1.2 smpboot_unpark_thread 函数：

static void smpboot_unpark_thread(struct smp_hotplug_thread *ht, unsigned int cpu)

{

    struct task_struct *tsk = *per_cpu_ptr(ht->store, cpu);

    /* 若是使用者没有设置 selfparking= true 则会调用 */

    if (!ht->selfparking)

        kthread_unpark(tsk);

}

void kthread_unpark(struct task_struct *k)

{

    struct kthread *kthread = to_kthread(k);

    /* 翻译：新创建的 kthread 在 CPU 离线时被停放。绑定丢失了，需要重新设置。*/

    if (test_bit(KTHREAD_IS_PER_CPU, &kthread->flags))

        __kthread_bind(k, kthread->cpu, TASK_PARKED);

    clear_bit(KTHREAD_SHOULD_PARK, &kthread->flags);

    /* 唤醒 parked 状态的任务 */

    wake_up_state(k, TASK_PARKED);

}

2. 总结

可以看到，所有注册 smp_hotplug_thread 结构的模块，响应函数都是 smpboot_thread_fn()，默认是CFS 120优先级。

若 smp_hotplug_thread::selfparking = true，则创建完线程后会自动对线程进行unpark操作，创建出来的线程是unparked状态。
为flase则创建出来的线程是parked的状态，使用者还需要自己进行unpark。

若提供了 smp_hotplug_thread::create 回调，则在创建过程中就会调用，此时还是内核启动的 early_init() 或更早的阶段。

线程创建时已经和单个CPU绑定了，且设置了 p->flags |= PF_NO_SETAFFINITY，不允许用户空间设置亲和性了。

四、实现逻辑

1. smpboot_thread_fn() 实现

既然创建的per-cpu的内核线程执行的是 smpboot_thread_fn()，这个函数是per-cpu的hotplug线程的死循环函数，在它里面会
检查线程是否需要stop、park、unpark、setup、cleanup 并调用用户注册的对应的回到函数。其目前只能返回0。下面看其实现。

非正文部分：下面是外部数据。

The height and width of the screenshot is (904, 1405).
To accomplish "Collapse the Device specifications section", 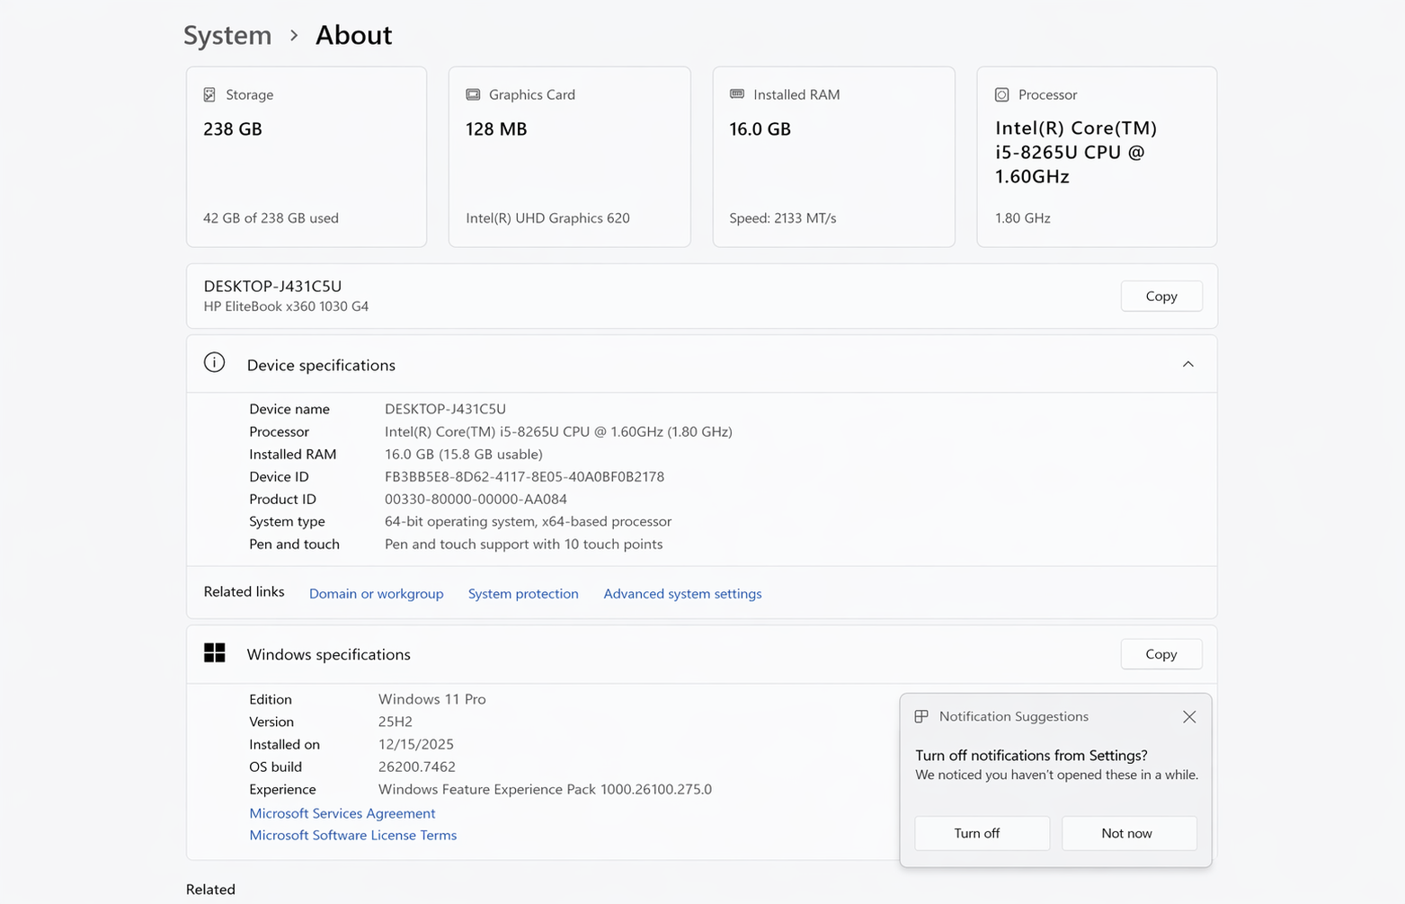I will click(x=1187, y=364).
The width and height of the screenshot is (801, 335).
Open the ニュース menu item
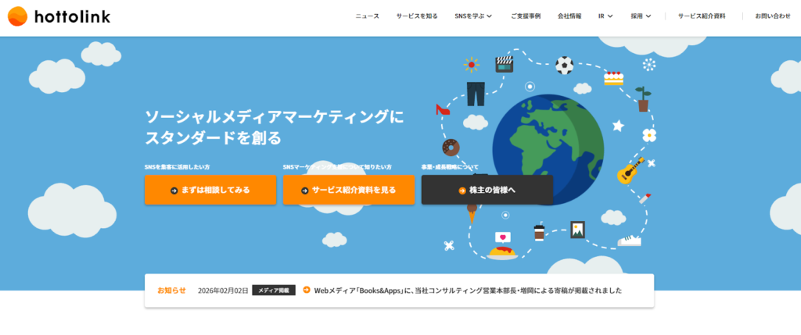(367, 16)
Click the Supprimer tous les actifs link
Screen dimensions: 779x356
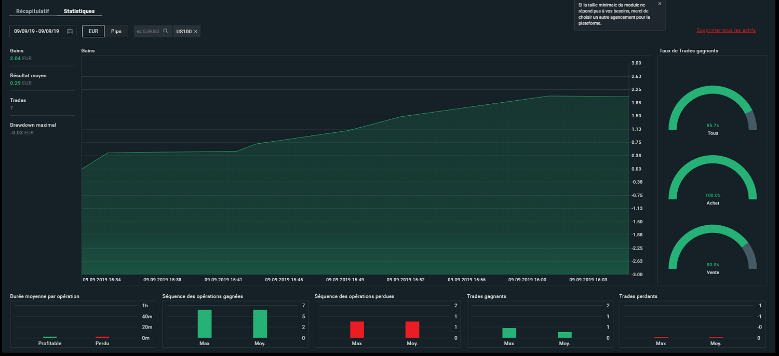[726, 30]
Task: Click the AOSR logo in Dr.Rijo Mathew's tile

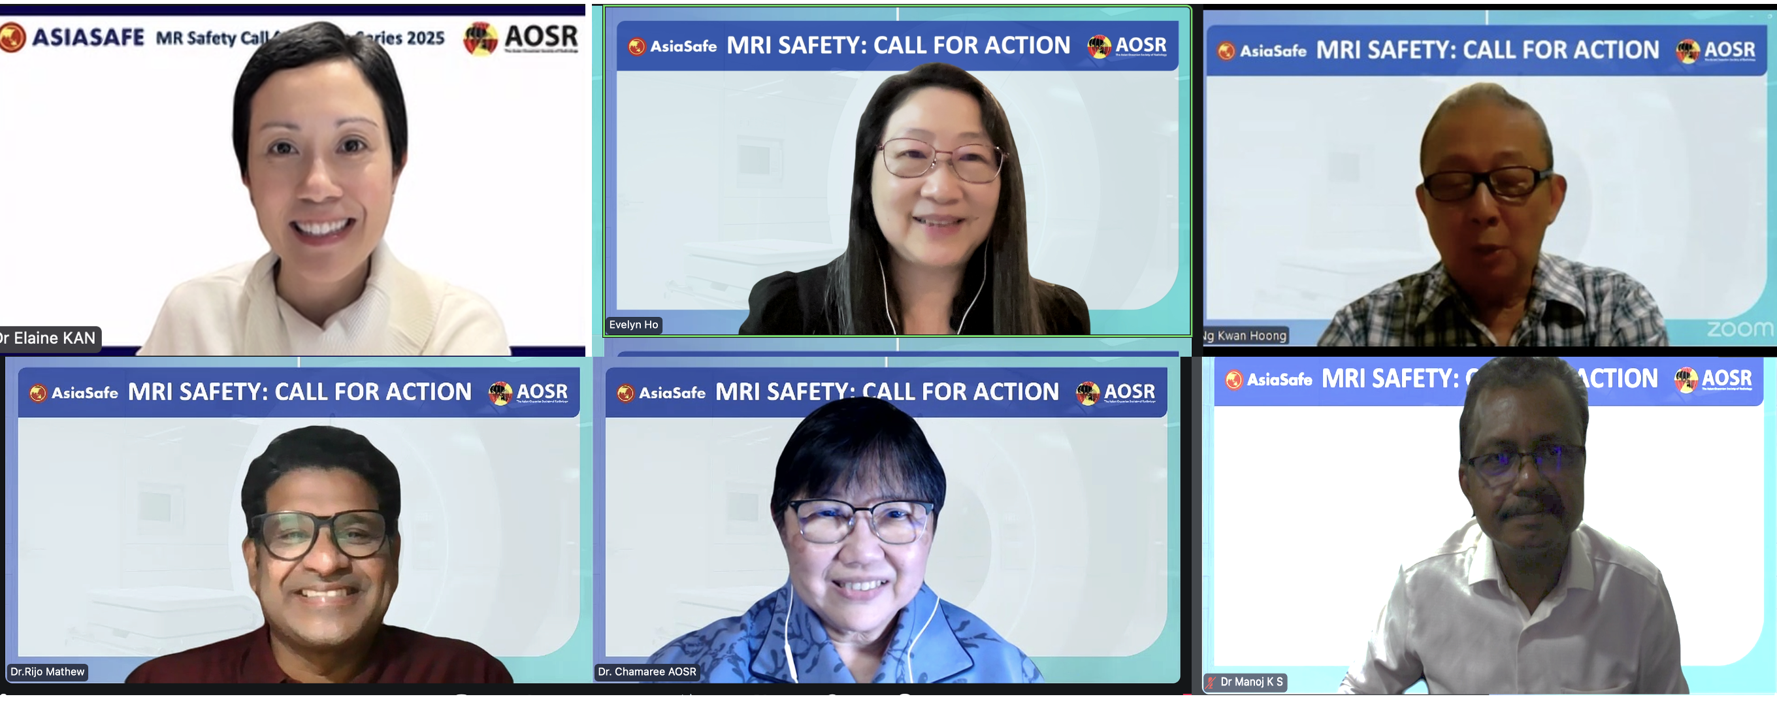Action: tap(528, 393)
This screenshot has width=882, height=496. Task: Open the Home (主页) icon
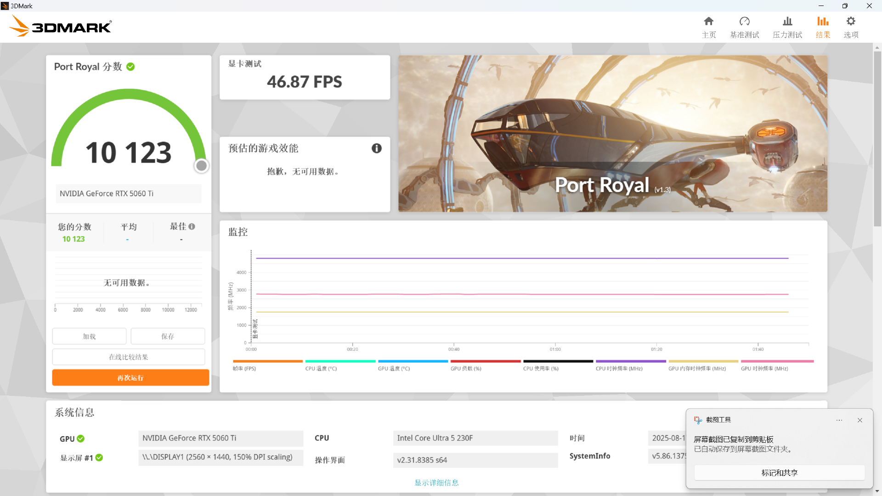[708, 22]
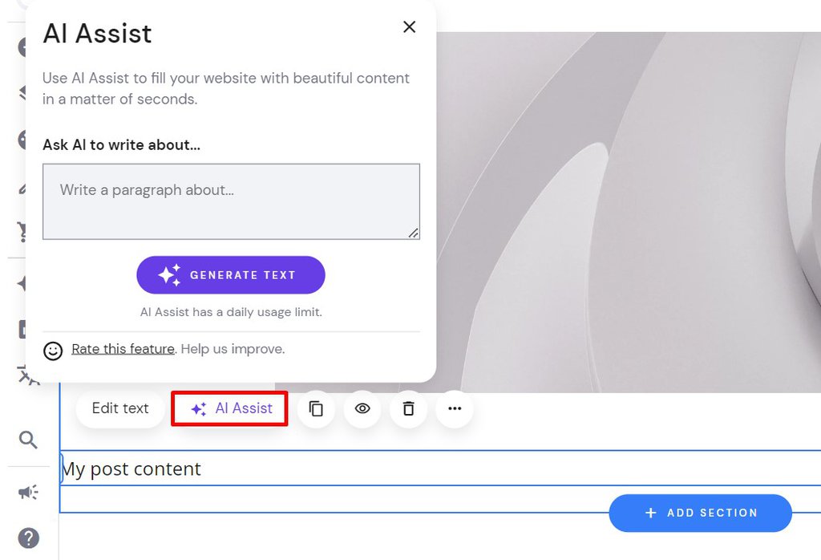Click the duplicate element icon
The image size is (821, 560).
tap(316, 408)
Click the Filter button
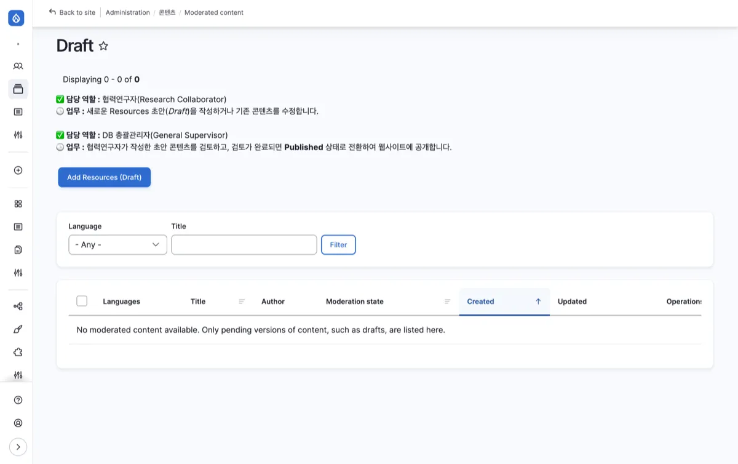The width and height of the screenshot is (738, 464). click(338, 245)
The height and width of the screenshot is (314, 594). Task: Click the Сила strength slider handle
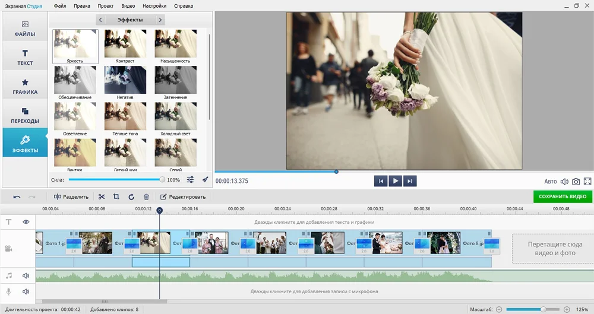162,179
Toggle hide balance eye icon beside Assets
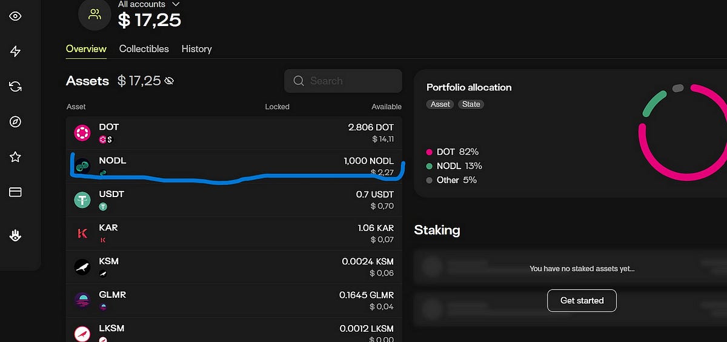Screen dimensions: 727x342 coord(169,81)
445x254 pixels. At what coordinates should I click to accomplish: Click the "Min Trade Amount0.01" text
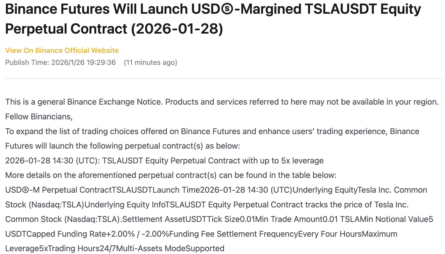coord(296,219)
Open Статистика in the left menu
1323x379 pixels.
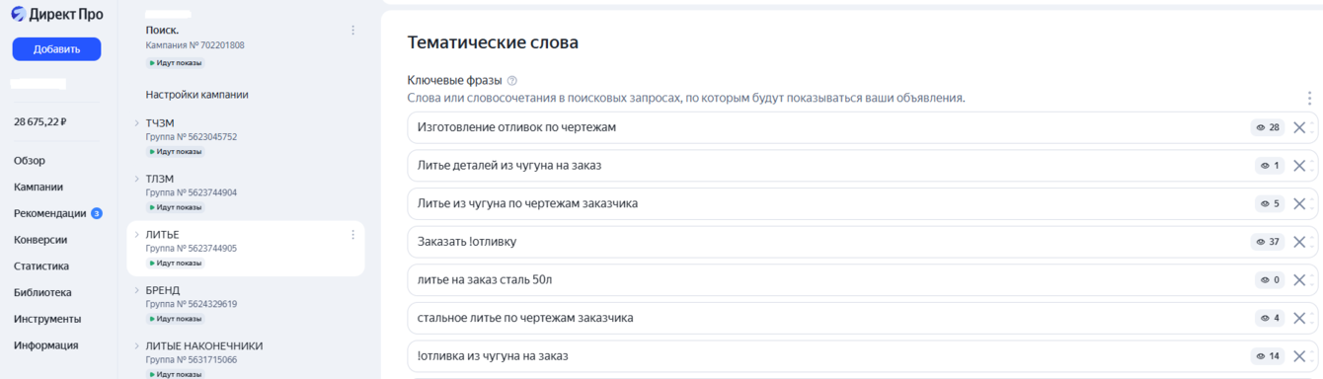[41, 265]
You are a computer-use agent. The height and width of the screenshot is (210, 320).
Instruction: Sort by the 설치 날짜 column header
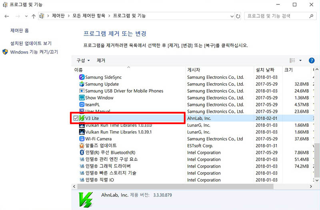(x=265, y=70)
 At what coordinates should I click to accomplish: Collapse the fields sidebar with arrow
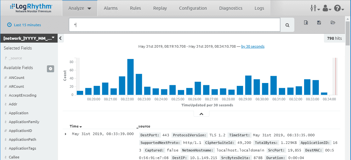tap(60, 39)
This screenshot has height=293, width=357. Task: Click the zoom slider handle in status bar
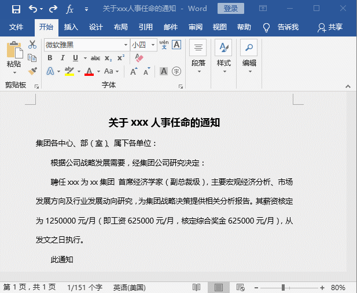[283, 287]
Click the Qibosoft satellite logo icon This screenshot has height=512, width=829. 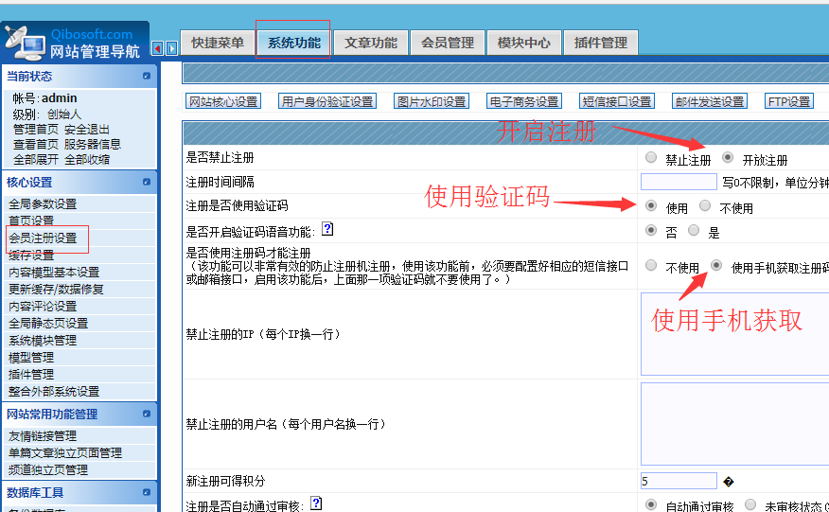[24, 43]
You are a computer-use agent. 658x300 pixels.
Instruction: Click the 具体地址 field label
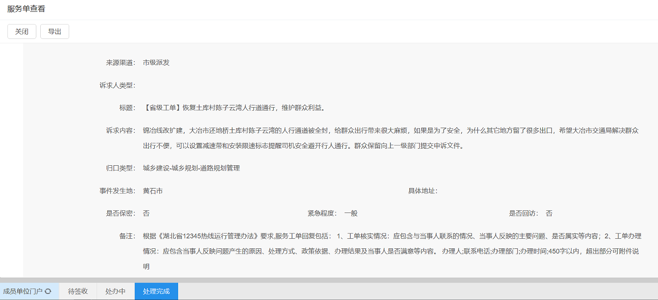point(422,191)
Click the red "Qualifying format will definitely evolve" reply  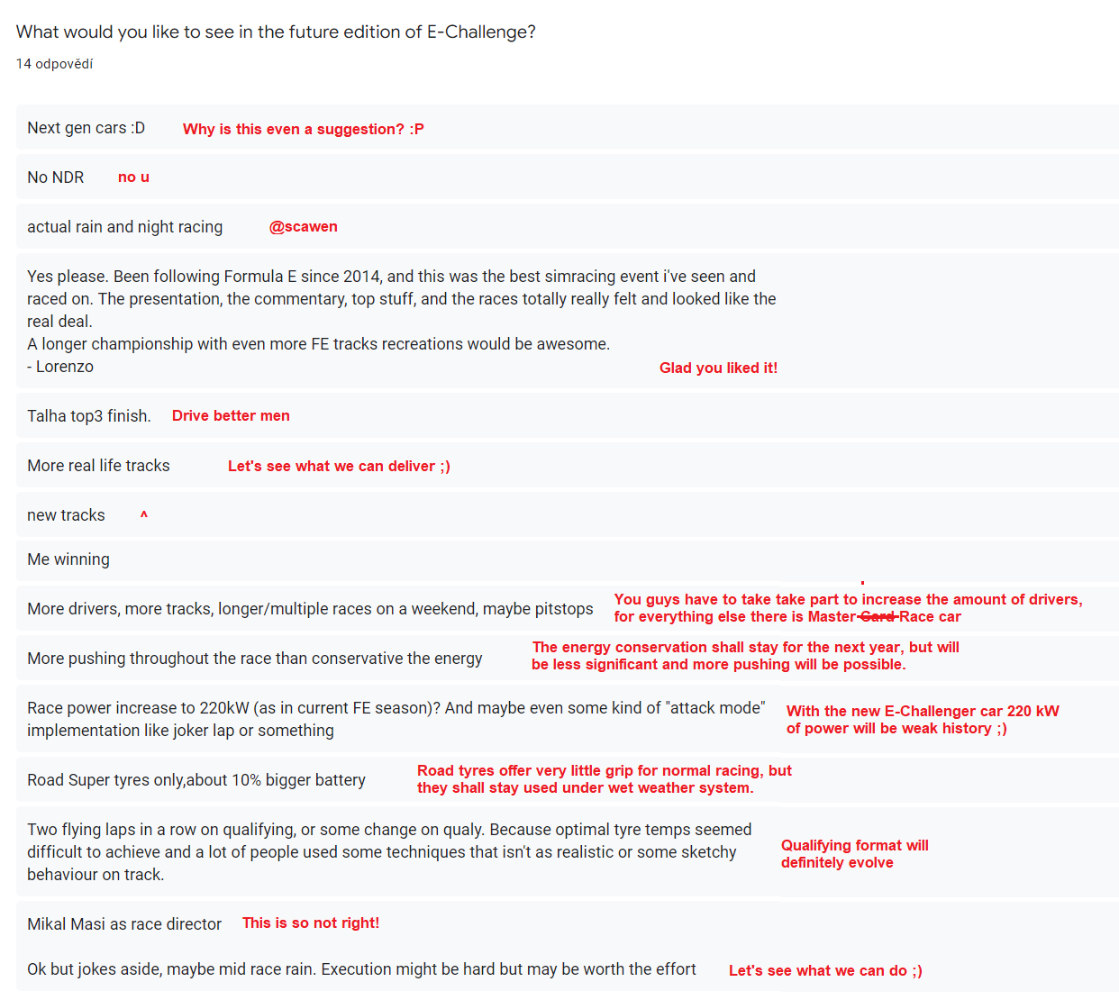[x=854, y=854]
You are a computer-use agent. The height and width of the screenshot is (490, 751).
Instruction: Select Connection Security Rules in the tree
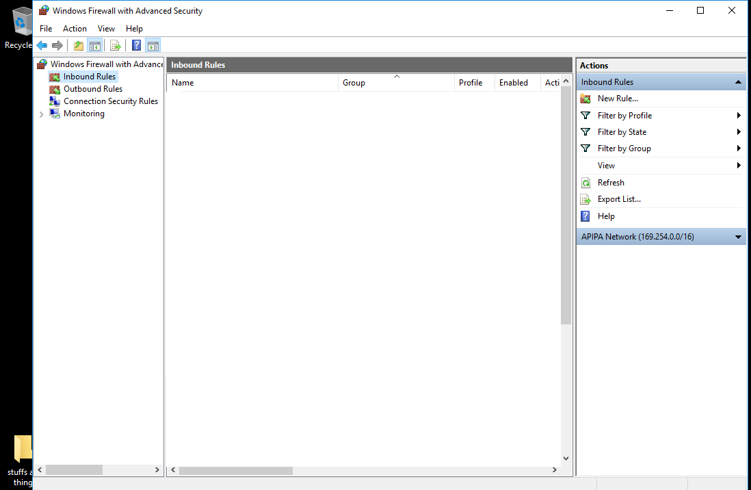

static int smpboot_thread_fn(void *data) //smpboot.c

{

    struct smpboot_thread_data *td = data;

    struct smp_hotplug_thread *ht = td->ht;

    while (1) {

        set_current_state(TASK_INTERRUPTIBLE);

        preempt_disable();

        /*

         * 判断 kthread->flag & KTHREAD_SHOULD_STOP, 判断此 kthread 现

         * 在是否应该返回。

          * 当有人对此kthread调用了 kthread_stop() 时，它会被唤醒并返回

          * true。然后这里应该返回，返回值将被传递给 kthread_stop()。

          */

        if (kthread_should_stop()) {

            __set_current_state(TASK_RUNNING);

            preempt_enable();

            /* cleanup must mirror setup */

            if (ht->cleanup && td->status != HP_THREAD_NONE)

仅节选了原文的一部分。